Our fingers brush briefly, and I pretend not to notice the spark of heat that races up my arm. I watch as she wraps her fingers around the Bud Light bottle and takes a long sip.

She’s got small hands, delicate fingers. It’d be a challenge to draw them, to capture the intriguing combination of fragility and surety. Her fingernails are short, rounded and have those white French tips or whatever you call ‘em, a style that seems way too plain for someone like Summer. I’d expect extra-long talons painted pink or some other pastel.

“You’re doing it again.” There’s accusation in her tone. A bit of aggravation too.

“Doing what?”

“Zoning me out. Curmudgeoning.”

“That’s not a word.”

“Says who?” She takes another sip of beer.

My gaze instantly fixes on her lips.

Dammit, I gotta stop this. She’s not my type. The first time I met her, everything about her screamed sorority girl. The designer clothes, the waves and waves of blonde hair, a face that could stop traffic.

There’s no way I’m her type, either. I have no idea why she’s spending New Year’s Eve talking to a scruffy, tatted-up goon like me.

“Sorry. I’m not very chatty. Don’t take it personally, okay?” I steal my bottle back.
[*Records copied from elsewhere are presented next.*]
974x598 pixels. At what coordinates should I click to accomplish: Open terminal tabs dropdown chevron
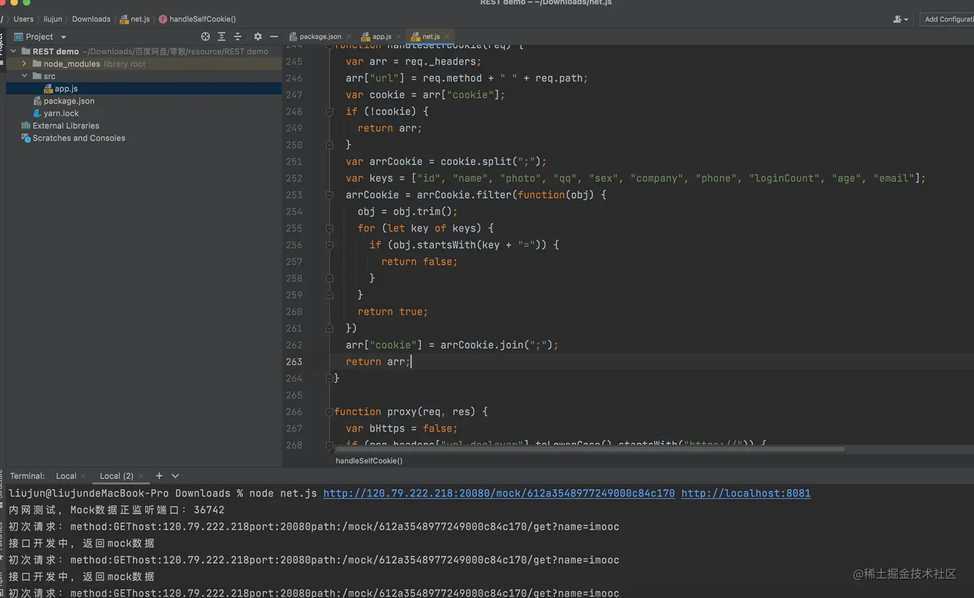click(x=175, y=476)
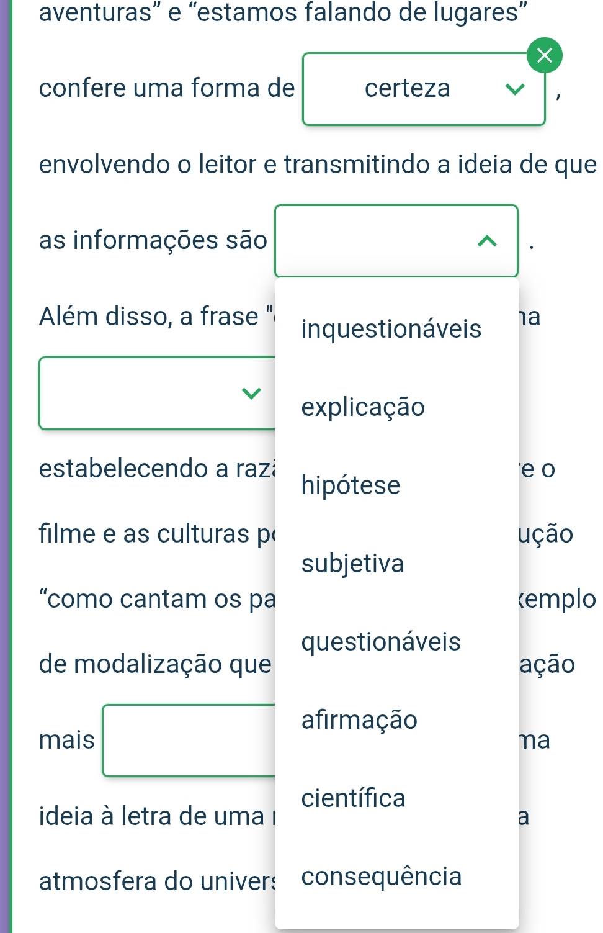Click the 'envolvendo o leitor' sentence text

[x=317, y=165]
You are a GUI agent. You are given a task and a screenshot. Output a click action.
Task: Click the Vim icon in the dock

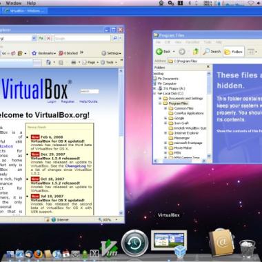pos(109,248)
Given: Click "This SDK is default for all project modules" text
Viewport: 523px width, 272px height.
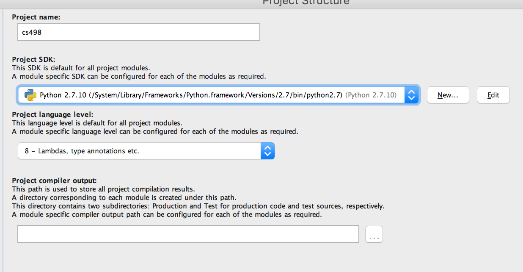Looking at the screenshot, I should (x=81, y=68).
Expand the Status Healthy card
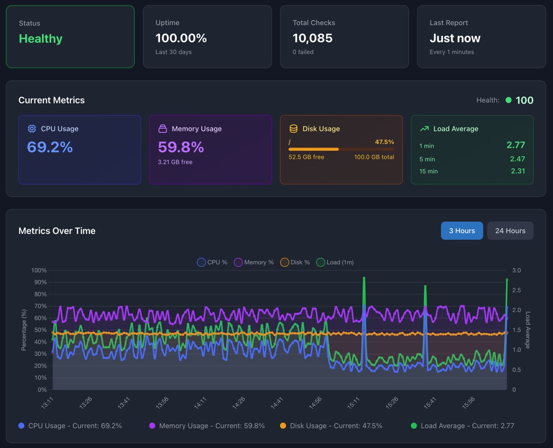The height and width of the screenshot is (448, 553). (70, 36)
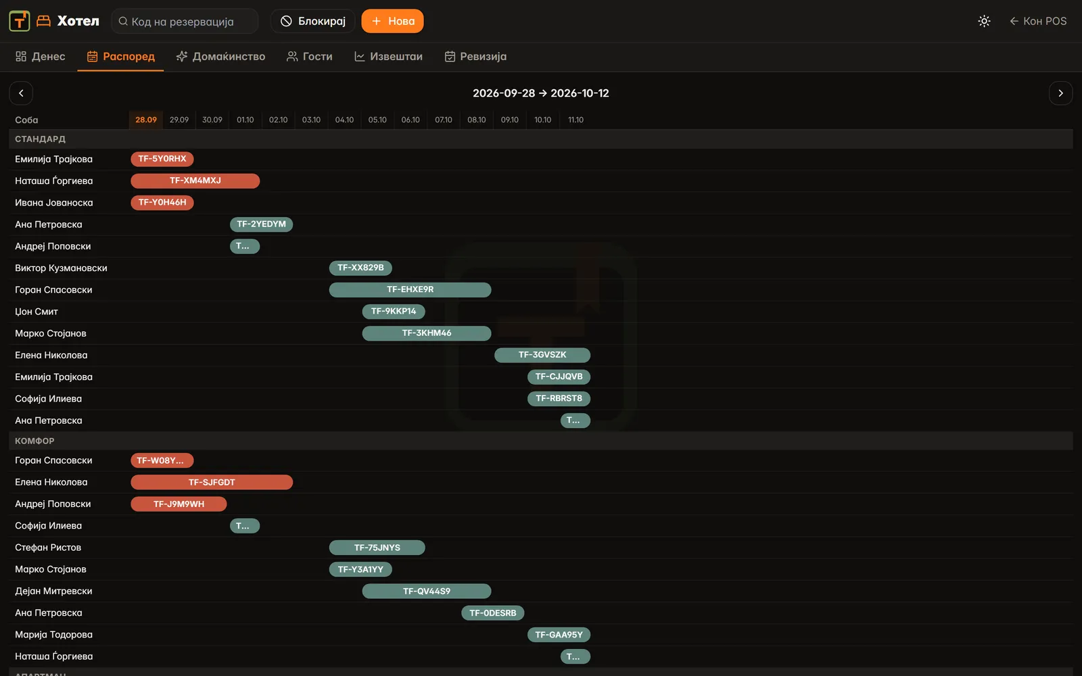Return via Кон POS link

1038,21
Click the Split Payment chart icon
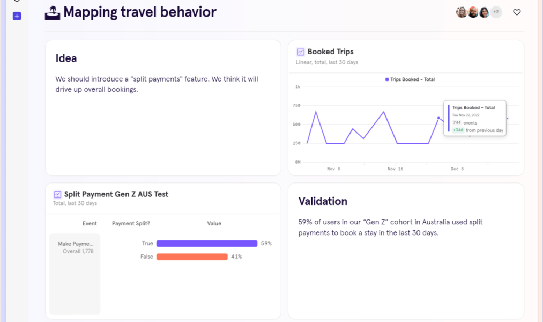543x322 pixels. [58, 194]
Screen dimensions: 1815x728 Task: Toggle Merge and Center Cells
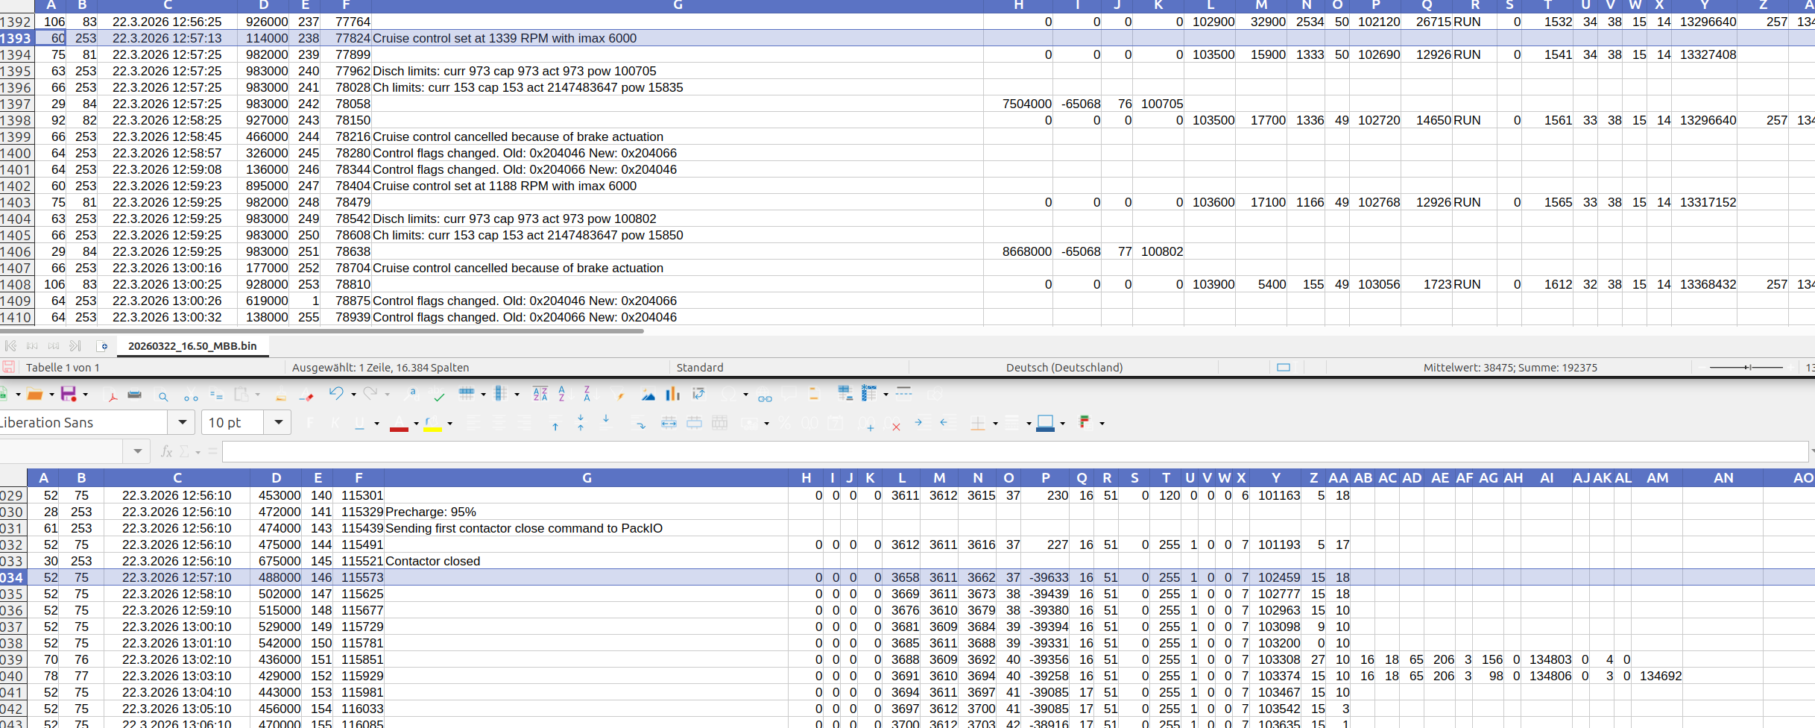669,423
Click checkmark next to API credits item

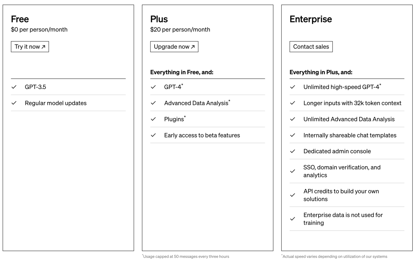click(x=292, y=195)
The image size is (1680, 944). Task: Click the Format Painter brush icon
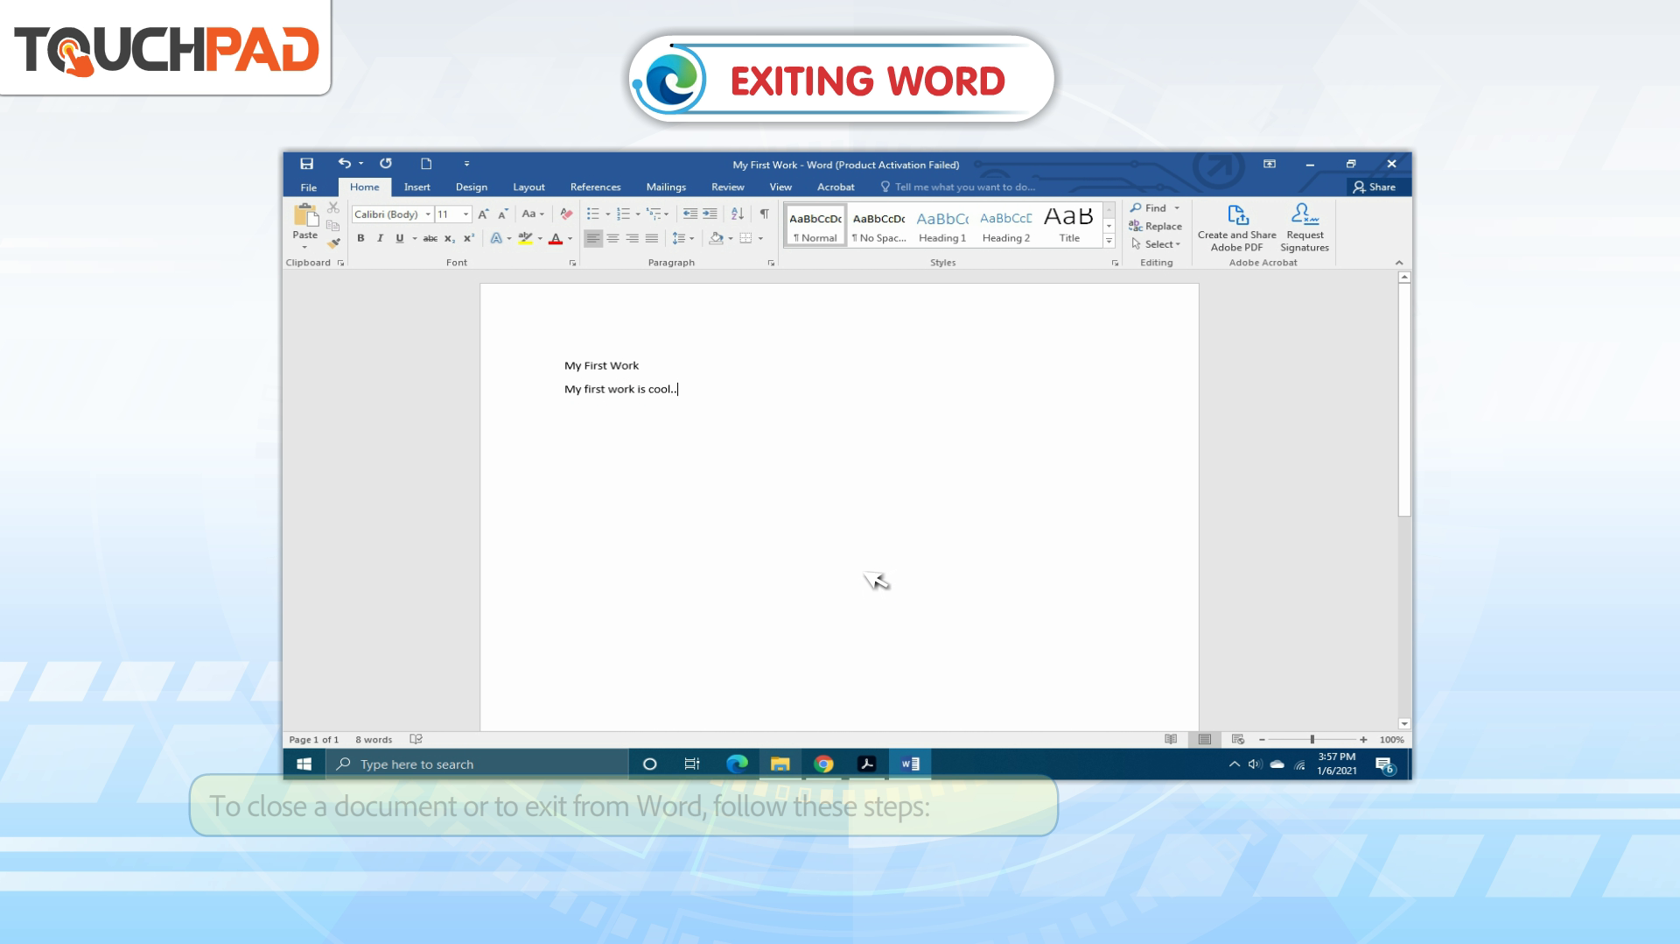[333, 243]
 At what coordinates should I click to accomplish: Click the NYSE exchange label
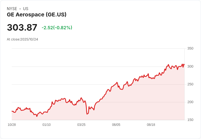point(12,9)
“Okay, I won’t. But if you don’t feel like talking, at least entertain me in other ways.” She plants her hands on her hips. “I propose we make out.”



Once again, I choke mid-sip.

Oh, sweet Jesus. Did she seriously just say that?

I glance over, and she’s got one perfect eyebrow arched, awaiting my response. Yup. She said it.

“Uh…you want to, um…” I cough again.

“Oh relax!” Summer laughs. “It was a joke.”

I narrow my eyes at her. “A joke,” I echo. “So you have zero interest in making out with me?” Hell, why am I challenging her? My dick twitches against my zipper, a warning that I shouldn’t be entertaining the idea of kissing Summer.

“I mean, it wouldn’t be the end of the world if we did,” she says with a wink. “And it’s always nice to have someone to kiss at midnight. I was mostly joking, though. I just like making you blush.”

“I don’t blush,” I object, because I’m a dude, and dudes don’t go around declaring they’re blushers.

Summer hoots. “Yes, you do! You’re blushing now.”

“Oh really? You can see this supposed blush right through my beard, huh?” I rub my face defiantly.